If you’re only interested in instant streaming service packages and you look at each companies prices back to back (LOVEFiLM at £4.99 and Netflix at £5.99), you may be tempted to side with LOVEFiLM. But I can’t stress enough how much more that extra £1 will get you: with a far larger library of content (especially in television and no added costs from additional rental charges), HD streaming and a much broader selection of devices to watch from I’ve fallen in love with Netflix.
If you are a quality nut and watch your fair share of TV along with your films then Netflix will get you countless hours of viewing for days on end. If you’re more interested in recent films at a cheaper price but at the price of lower streaming quality then you may be more comfortable with LOVEFiLM.
When I joined LOVEFiLM I was pretty disappointed with the line up I had to work with. Sure it has a nice selection of recent films such as The Dark Knight and The Hangover, but try and name me a film fanatic who would use this service and not already own a copy of those films on Blu-Ray (no, saying your Nan doesn’t count). I would be more tempted in the service if HD streaming was available, as watching The Dark Knight in a sub par 480p resolution, when my Blu-Ray is sitting comfortably on my shelf really doesn’t appeal to me.
One of video on demands greatest strengths should be bringing you your favourite films and TV shows instantly, while introducing you to shows and films you may have missed at the same time. Netflix’s recommendation system is a fantastic concept. For every film or show you watch it will recommend at least ten more straight after, that’s how to keep the public watching.

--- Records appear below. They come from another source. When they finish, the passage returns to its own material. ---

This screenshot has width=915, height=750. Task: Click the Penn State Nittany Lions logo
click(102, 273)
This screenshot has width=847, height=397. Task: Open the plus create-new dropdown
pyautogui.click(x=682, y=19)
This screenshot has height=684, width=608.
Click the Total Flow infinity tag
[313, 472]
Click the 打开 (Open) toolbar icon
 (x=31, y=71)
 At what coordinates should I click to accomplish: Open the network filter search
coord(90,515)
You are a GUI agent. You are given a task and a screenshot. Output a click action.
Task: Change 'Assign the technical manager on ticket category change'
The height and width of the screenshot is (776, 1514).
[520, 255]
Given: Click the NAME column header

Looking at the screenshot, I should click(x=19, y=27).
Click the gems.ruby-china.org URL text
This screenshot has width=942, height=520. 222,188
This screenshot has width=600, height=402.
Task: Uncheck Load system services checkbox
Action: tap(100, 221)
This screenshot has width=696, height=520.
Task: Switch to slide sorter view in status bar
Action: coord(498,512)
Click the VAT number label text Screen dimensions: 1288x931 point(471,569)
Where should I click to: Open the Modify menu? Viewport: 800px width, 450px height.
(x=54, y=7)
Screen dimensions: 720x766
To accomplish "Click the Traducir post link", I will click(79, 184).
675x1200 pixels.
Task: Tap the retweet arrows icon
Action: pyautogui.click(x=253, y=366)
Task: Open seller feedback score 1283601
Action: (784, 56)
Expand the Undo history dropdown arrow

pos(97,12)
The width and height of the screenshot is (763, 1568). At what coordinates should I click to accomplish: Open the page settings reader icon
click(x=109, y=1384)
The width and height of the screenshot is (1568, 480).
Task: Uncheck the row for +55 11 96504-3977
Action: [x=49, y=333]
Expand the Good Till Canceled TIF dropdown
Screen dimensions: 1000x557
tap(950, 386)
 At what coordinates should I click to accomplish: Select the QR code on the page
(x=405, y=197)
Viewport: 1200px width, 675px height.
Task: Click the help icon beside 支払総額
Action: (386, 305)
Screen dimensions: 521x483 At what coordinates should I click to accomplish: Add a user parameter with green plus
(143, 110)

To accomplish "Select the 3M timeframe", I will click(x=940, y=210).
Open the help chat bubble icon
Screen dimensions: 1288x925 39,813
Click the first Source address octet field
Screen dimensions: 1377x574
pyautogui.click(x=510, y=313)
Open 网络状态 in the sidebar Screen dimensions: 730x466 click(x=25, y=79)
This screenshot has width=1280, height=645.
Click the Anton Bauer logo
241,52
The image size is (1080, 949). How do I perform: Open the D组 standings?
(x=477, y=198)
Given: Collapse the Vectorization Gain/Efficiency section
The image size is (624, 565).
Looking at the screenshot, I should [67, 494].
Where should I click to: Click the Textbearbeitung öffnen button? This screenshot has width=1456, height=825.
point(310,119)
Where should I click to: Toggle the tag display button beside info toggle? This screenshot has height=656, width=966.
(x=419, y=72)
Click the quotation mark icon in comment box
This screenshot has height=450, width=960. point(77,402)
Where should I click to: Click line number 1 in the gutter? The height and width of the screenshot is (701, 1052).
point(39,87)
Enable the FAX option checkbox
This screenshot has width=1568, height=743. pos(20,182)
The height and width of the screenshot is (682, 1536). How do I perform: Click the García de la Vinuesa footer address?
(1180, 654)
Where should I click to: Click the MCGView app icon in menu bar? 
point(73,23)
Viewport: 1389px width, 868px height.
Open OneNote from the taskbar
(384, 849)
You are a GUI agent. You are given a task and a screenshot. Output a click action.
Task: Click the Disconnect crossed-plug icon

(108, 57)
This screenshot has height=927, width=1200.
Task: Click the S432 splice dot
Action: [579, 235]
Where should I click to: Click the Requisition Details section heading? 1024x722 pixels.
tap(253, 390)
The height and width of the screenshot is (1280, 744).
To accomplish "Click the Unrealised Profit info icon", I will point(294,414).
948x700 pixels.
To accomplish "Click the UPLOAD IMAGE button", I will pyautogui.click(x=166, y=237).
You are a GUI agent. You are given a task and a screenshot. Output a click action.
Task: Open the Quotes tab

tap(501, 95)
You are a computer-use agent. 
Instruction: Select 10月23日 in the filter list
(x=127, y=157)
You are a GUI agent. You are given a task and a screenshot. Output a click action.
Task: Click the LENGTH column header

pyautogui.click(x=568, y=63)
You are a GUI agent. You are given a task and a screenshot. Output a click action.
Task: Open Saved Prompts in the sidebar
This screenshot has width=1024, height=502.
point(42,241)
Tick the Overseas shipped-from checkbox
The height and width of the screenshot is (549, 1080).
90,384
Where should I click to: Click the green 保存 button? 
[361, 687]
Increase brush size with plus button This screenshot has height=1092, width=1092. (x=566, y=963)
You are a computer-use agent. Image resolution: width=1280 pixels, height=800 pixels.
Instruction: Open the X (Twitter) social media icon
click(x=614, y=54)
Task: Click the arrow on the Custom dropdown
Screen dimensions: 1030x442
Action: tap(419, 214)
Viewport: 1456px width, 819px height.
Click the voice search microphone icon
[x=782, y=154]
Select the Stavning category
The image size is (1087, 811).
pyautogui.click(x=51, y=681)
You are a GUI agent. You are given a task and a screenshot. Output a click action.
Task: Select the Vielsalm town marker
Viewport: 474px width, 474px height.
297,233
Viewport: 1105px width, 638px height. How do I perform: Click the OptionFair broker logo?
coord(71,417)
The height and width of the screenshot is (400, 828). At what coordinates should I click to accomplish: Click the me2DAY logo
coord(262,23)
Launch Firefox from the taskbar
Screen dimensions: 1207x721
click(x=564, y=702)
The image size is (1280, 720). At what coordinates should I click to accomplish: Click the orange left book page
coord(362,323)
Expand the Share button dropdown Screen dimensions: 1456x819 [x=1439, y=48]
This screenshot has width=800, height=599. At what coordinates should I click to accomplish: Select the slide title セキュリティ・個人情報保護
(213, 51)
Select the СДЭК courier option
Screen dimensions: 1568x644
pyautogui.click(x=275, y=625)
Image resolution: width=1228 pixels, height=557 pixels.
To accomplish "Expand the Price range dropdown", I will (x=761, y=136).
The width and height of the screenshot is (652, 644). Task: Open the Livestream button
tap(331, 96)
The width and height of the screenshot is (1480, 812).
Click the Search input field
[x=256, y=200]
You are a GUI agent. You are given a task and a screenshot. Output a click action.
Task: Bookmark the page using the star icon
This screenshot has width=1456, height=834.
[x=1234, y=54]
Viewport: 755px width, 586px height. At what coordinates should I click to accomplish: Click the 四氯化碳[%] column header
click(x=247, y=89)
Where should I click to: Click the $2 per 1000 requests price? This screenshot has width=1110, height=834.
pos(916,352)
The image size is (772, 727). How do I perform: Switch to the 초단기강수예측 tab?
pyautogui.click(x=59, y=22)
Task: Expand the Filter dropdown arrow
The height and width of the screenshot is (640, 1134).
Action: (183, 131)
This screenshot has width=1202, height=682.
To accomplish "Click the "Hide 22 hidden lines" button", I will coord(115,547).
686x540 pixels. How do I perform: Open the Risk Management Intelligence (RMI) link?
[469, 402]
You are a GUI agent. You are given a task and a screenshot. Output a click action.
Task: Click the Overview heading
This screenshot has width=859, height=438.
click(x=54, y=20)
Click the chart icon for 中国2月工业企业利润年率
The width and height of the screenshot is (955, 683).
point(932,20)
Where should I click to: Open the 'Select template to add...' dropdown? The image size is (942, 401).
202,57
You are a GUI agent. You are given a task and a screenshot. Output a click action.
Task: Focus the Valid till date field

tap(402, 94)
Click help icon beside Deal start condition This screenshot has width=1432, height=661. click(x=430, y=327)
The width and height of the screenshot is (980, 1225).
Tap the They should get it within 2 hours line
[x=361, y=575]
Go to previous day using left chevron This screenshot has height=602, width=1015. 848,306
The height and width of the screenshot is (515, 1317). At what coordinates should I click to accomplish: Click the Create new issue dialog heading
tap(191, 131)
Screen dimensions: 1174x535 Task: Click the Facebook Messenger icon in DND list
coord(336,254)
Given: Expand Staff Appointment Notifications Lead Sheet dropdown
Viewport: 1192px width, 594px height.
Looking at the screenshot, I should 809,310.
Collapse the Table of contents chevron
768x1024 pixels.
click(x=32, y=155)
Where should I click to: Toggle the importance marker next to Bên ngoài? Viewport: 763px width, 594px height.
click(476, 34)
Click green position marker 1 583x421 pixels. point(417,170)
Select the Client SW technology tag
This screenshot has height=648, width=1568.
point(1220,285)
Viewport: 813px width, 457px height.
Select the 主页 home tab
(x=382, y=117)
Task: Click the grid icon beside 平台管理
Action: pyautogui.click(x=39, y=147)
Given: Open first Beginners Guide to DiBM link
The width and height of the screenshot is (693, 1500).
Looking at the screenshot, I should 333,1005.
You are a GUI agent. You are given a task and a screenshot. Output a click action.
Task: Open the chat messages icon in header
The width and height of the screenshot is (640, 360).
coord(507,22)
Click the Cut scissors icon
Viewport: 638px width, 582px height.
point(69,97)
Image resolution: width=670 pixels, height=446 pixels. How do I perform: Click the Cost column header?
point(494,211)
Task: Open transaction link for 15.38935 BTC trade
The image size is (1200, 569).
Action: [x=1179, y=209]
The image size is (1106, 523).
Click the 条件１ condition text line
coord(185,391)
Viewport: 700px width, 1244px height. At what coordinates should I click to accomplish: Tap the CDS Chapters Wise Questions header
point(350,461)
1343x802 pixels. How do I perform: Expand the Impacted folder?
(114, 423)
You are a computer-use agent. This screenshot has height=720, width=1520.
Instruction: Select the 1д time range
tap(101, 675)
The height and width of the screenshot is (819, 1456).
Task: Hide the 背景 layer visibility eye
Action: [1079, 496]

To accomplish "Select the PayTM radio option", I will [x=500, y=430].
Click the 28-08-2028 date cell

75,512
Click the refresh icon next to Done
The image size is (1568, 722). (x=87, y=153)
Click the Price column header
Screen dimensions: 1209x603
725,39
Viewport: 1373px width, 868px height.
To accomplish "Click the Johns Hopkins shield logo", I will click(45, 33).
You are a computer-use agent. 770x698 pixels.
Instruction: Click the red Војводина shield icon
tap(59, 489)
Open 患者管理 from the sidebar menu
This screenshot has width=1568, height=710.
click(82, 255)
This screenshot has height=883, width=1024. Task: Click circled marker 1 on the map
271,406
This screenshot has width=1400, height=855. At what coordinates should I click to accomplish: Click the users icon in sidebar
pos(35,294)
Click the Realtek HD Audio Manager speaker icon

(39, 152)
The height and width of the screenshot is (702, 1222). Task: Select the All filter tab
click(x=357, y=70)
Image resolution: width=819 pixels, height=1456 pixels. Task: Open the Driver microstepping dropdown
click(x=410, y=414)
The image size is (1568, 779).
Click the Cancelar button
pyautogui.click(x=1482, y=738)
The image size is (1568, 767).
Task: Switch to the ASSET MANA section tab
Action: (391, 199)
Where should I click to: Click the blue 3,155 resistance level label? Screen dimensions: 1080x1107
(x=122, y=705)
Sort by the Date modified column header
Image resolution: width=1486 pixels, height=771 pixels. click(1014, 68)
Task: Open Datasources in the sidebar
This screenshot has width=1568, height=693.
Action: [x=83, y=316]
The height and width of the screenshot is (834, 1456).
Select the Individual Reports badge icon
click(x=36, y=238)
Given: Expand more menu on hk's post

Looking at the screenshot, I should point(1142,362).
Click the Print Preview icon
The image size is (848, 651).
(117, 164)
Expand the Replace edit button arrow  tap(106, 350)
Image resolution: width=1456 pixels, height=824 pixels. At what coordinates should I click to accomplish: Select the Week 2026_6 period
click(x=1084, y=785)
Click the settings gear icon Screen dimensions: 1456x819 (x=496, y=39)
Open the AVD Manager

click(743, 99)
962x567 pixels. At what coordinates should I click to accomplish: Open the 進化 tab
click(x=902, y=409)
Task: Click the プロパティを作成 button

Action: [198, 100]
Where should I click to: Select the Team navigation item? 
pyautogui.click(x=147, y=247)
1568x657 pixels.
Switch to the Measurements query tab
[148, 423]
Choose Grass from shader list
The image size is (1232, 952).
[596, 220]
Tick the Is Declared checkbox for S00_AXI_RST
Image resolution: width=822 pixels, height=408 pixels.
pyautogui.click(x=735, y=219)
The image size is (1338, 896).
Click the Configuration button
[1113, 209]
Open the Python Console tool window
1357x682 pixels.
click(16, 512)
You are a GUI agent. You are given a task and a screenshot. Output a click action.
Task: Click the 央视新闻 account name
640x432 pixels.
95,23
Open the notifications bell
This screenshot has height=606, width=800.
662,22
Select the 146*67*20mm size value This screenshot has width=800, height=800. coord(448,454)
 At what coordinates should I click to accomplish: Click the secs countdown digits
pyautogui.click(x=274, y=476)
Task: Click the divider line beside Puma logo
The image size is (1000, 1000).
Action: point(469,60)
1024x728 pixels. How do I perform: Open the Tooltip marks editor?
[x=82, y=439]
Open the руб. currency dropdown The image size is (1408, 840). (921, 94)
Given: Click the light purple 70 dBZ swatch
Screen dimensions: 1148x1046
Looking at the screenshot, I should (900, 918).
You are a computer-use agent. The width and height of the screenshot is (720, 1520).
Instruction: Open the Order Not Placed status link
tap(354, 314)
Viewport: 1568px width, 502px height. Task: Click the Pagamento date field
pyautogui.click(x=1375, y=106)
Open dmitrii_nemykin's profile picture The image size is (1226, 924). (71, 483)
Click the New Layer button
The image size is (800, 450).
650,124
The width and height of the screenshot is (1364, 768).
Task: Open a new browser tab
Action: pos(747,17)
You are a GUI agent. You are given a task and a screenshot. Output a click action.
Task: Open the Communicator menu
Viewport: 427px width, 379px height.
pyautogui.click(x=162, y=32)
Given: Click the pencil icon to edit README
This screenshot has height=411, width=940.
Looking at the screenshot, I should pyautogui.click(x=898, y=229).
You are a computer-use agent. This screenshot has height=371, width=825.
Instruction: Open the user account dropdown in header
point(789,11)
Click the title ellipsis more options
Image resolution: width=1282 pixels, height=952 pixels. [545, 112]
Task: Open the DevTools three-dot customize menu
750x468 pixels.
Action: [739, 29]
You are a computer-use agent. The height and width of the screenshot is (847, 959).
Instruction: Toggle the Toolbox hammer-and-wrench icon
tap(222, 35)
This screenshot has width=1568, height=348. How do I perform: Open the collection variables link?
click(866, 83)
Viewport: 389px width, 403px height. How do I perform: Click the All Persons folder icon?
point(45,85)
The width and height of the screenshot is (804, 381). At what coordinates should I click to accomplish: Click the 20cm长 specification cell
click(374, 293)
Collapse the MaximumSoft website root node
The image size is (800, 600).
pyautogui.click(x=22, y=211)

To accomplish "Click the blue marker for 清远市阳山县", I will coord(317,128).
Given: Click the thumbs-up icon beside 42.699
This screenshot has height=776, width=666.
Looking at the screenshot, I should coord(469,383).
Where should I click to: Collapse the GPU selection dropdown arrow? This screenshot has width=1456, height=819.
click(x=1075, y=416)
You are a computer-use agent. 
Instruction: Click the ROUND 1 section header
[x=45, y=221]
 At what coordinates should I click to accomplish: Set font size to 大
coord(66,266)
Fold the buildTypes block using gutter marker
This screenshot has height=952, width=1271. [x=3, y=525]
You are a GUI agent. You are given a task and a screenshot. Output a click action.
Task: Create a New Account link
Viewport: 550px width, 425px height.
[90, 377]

The ability to instantly play that content on countless devices throughout your home, especially your television should also be noted and is a must for a service like this to survive. LOVEFiLM’s decision to not allow access to some of their strongest content through device streaming is a very poor decision and the additional rental charges to stream back catalogue movies baffles me to this day.
I’ll admit I’m far more likely to stick on a TV show over a film on most occasions and the fact that LOVEFiLM still hold back access to a majority of their “newly added” TV shows won’t help them get on my good side anytime soon. I had exhausted LOVEFiLM’s streaming catalogue within a month and with very little new content being added I question how long I’ll be sticking around for.
I won’t deny that the wealth of a companies catalogue is in the eye of the beholder and I’m certain that some people will get much more enjoyment with LOVEFiLM than Netflix, however I can’t say I’m one of them. The amount of time I’ve logged with each company over the past few months says it better than I ever could.
With the arrival of Netflix, LOVEFiLM moved things up a gear and has begun fighting back. At the end of the day these companies will battle to drive down prices and fight for new content, leaving the customer the true winner. Video on demand is finally taking up firm ground in the UK and I can’t wait to see my digital catalogue grow and becomes more vibrant than ever.